As it has been over 4 years since I first showcased this figure, a lot has changed and a little has changed. The Joe world is a bit different than it was then as just about every figure known from the '95 assortment has appeared for sale a few more times. (I've added the Dr. Mindbender to my collection.) My guess is that there are probably less than 12 of these figures out there. The number might be smaller than that, but it is an educated guess. Surprisingly, though, collector interest in pieces like this remains low. While people will pay over $1,000 for a production level unproduced figure (even when there is no documentation from Hasbro to support the figure's authenticity) they don't seem too terribly interested in these unproduced resin prototypes. That's nice, though, as, if you can find them, these pieces (which I consider a greater part of Joe history than anything produced since) don't command the price tags you are accustomed to seeing for production level unproduced figures.
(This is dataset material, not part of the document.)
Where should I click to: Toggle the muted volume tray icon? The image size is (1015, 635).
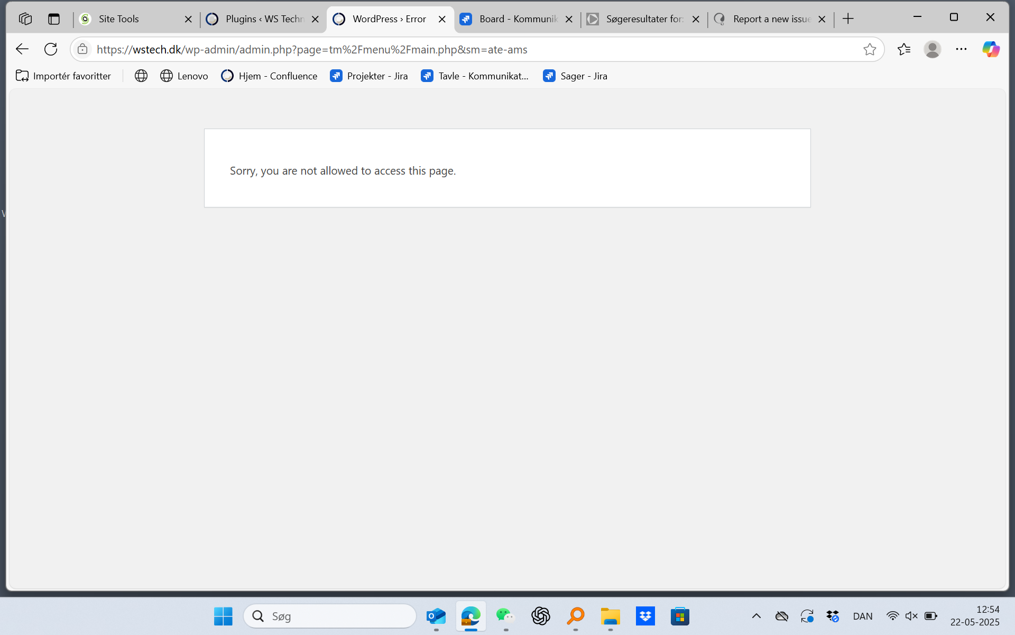[911, 616]
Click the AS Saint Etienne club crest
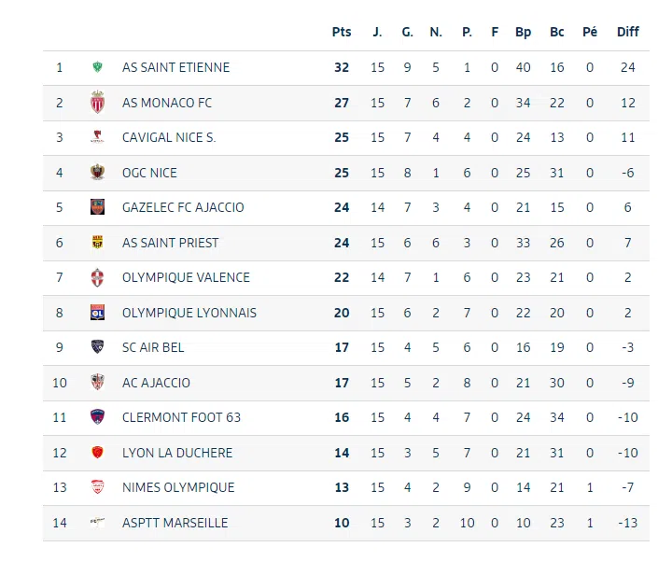 coord(97,67)
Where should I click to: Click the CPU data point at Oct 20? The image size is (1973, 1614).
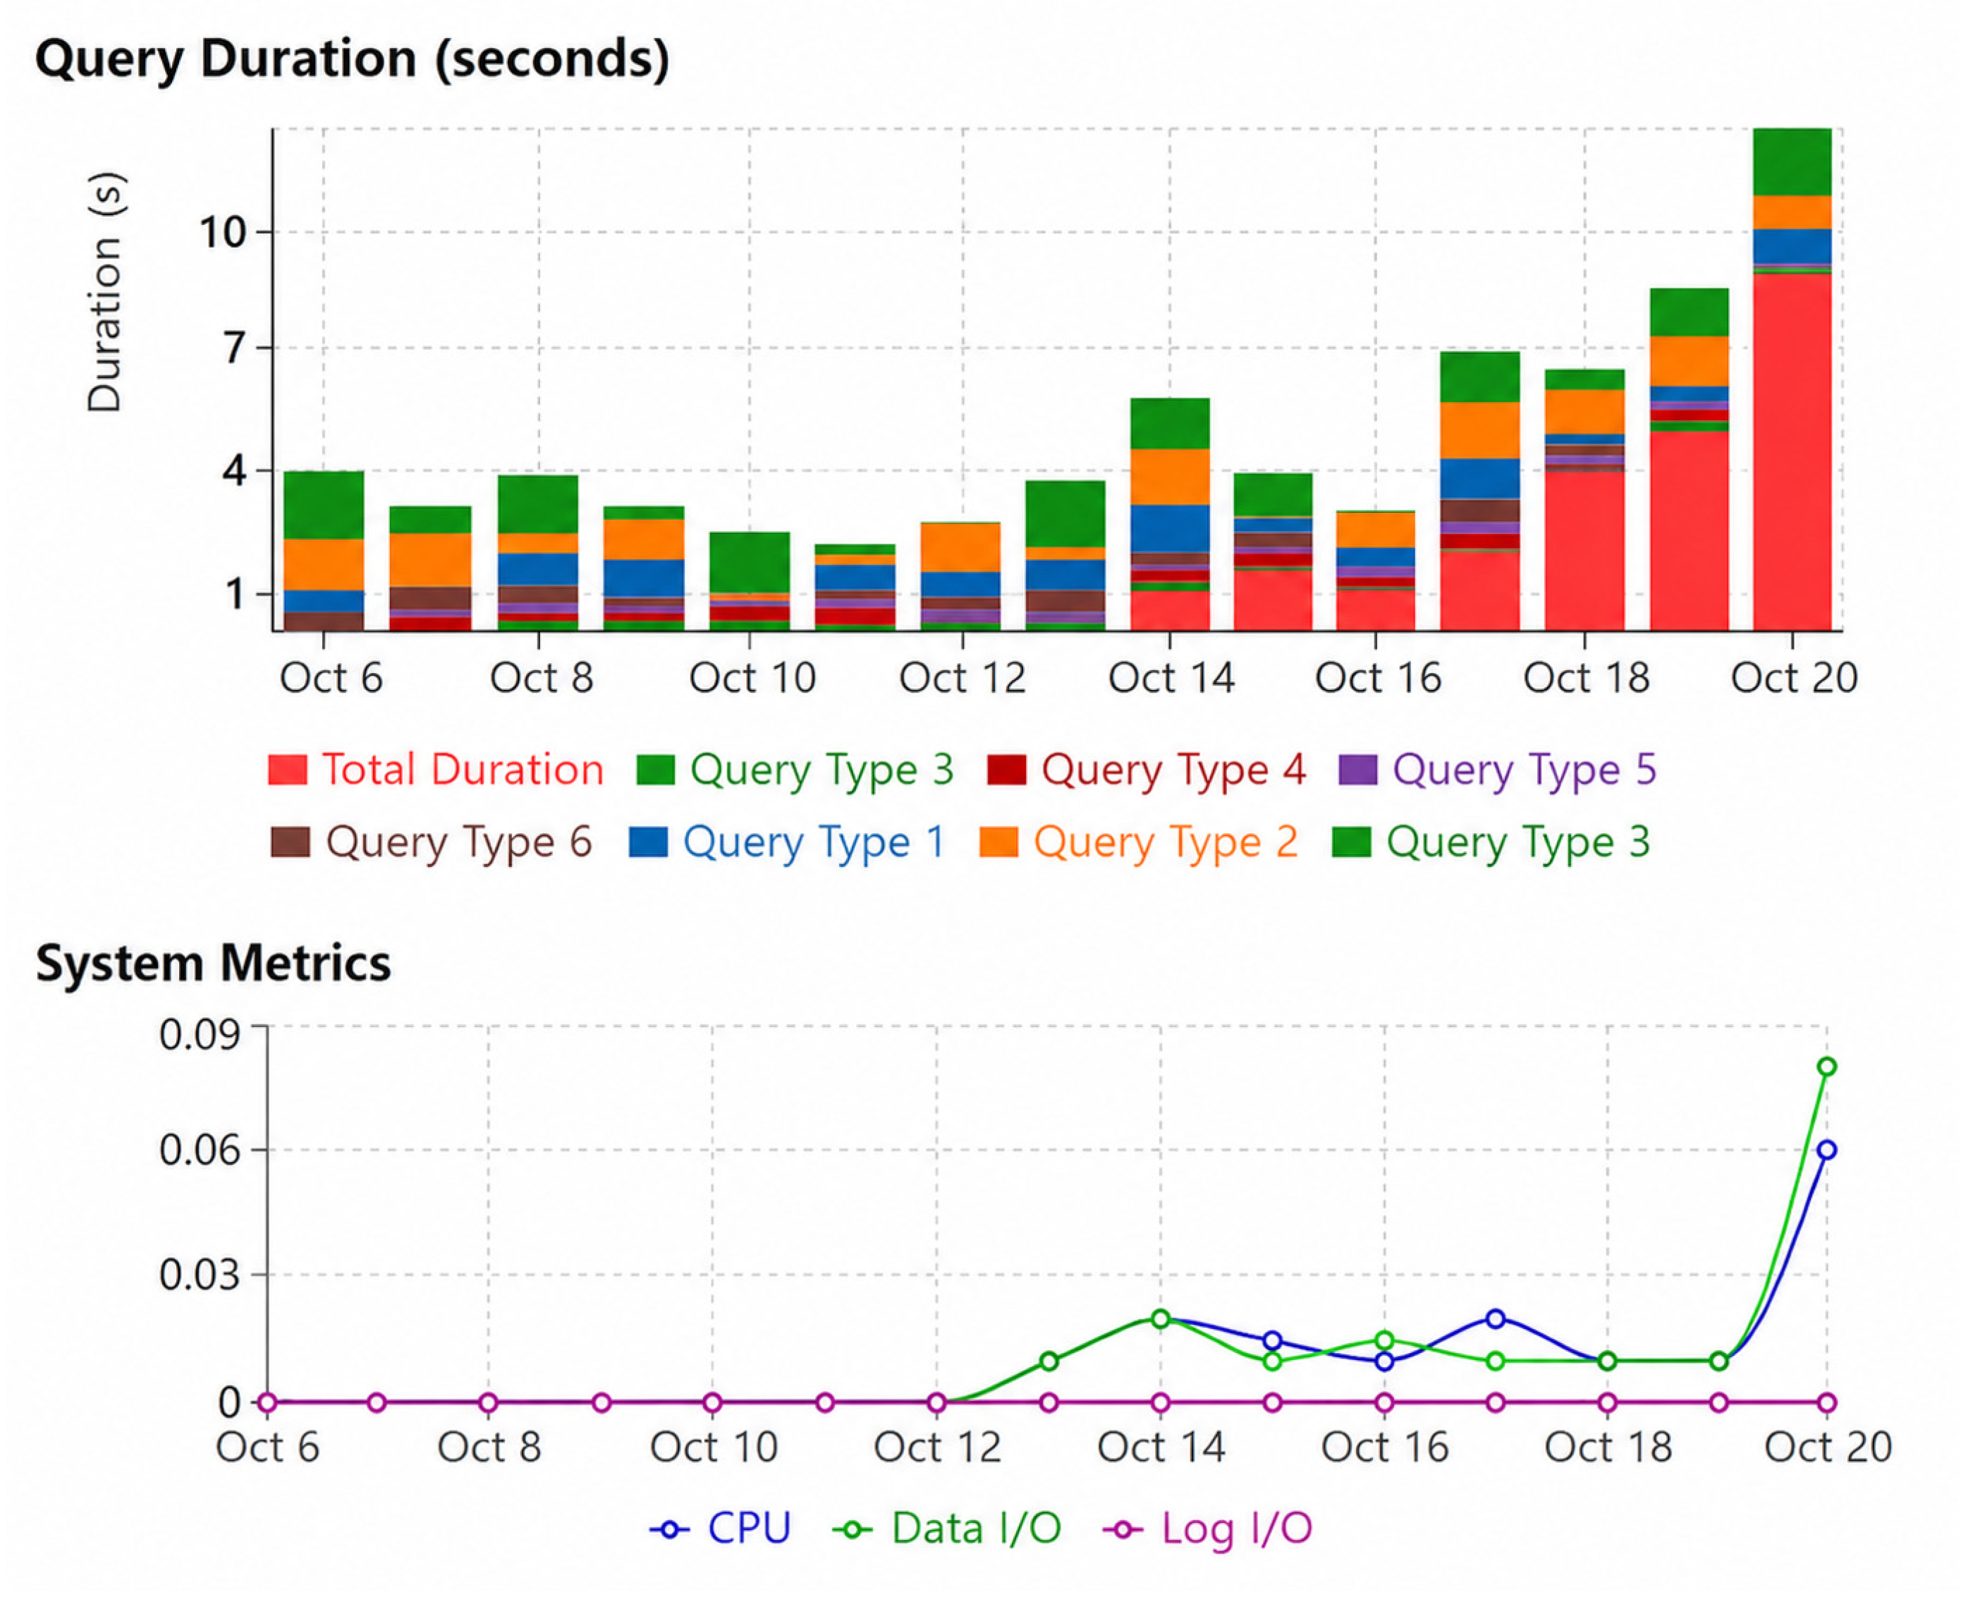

The real question that begs to be answered, though, is: where are these 1995 molds? While these resin pieces don't seem to indicate that the molds were ready for production level figures, they do show that they aren't that far off. As we've gotten the Manimals with the re-releases, it would make sense that, if these molds still existed, we would have seen at least a couple of them make it into production. As we have not, I am lead to believe that these molds are not available to Hasbro. They could simply not be finished and deemed not worth investing in when usable molds are abundant. They could be lost in a warehouse with their documentation separated so the molds can not be used. Or, they could be sitting in India. Whatever the case, I would like to know. I think that the '95 Battle Rangers figures are worth digging up, even if only two or three of them ever see production. Hopefully, the future will hold more information about these figures.
As with other existing prototypes I have seen, we, the collectors, were really short changed by Hasbro never releasing these figures. The '95 line promised great detail and cool figures for both the military purist and people like myself who really liked the Star Brigade figures. I can only imagine what else the Battle Rangers line would have offered, but if this figure is indicative, '95 could have been one of those years that collectors really cherish.